As could be expected, given this context, Becky plays the part of Clytemnestra with aplomb:
Rebecca performed her part so well, and with such ghastly truth, that the spectators were all dumb, until, with a burst, all the lamps of the hall blazed out again, when everybody began to shout applause. ‘Brava! brava!’ old Steyne’s strident voice was heard roaring over all the rest. ‘By —, she’d do it too,’ he said between his teeth. The performers were called by the whole house, which sounded with cries of ‘Manager! Clytemnestra!’
The "ghastly truth" of Becky's performance is more real than the audience can suspect: Becky barely has to act to play her role, and merely taps into her sinister nature that she has, thus far, managed to hide from English society. She cannot keep up appearances indefinitely, however—while Steyne's effusive praise for Becky makes sense in the context of her performance, he won't be able to mask his impropriety for much longer.

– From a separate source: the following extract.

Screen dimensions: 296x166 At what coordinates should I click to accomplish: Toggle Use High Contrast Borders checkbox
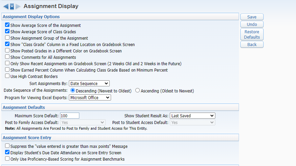click(x=7, y=76)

Clytemnestra's is an archetypal example of female power in Greek literature—in the face of an impossibly cruel world, she takes her life into her own hands and escapes the restrictions of her identity as Agamemnon's wife. Likewise, although Becky's manipulation causes no shortage of harm over the course of Vanity Fair, it is also the source of her agency—her ability to rise above the restrictions of her gender role in 19th-century England.
In Chapter 55, Becky tries to convince the new Sir Pitt (Pitt Crawley) to believe her claim that she only involved herself with Lord Steyne in an attempt to negotiate a better future for her husband. Her entire appeal stokes dramatic irony in the reader:
Your genius and Lord Steyne’s interest made it more than probable, had not this dreadful calamity come to put an end to all our hopes. But, first, I own that it was my object to rescue my dear husband – him whom I love in spite of all his ill-usage and suspicions of me – to remove him from the poverty and ruin which was impending over us. I saw Lord Steyne’s partiality for me,’ she said, casting down her eyes. ‘I own that I did everything in my power to make myself pleasing to him, and as far as an honest woman may, to secure his – his esteem.

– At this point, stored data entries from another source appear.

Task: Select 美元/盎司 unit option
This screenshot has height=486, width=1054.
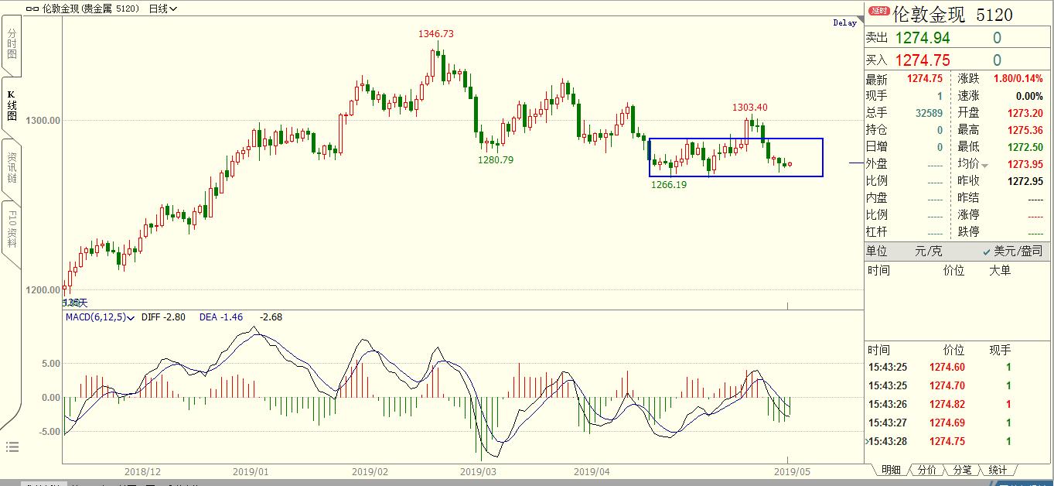Action: tap(1012, 251)
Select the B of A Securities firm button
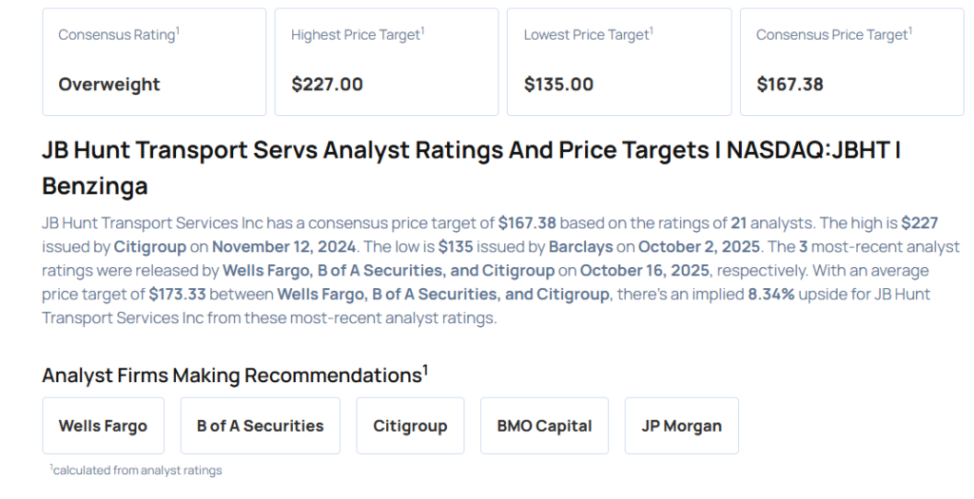This screenshot has width=974, height=499. pos(260,426)
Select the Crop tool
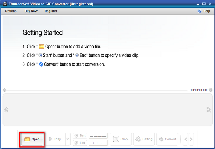 [x=120, y=139]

With the help of a narrator who is by no means impartial, the reader can never take Becky's words at face value. She is a master manipulator, and her nest of lies—to which the reader is privy, when the narrator deems it appropriate—is ever-expanding in service of her unending quest for wealth and social status. In this passage, the reader is well aware of Becky's self-serving, borderline adulterous relationship with Lord Steyne, but the reader can only watch as she begins to sway Sir Pitt over to her side.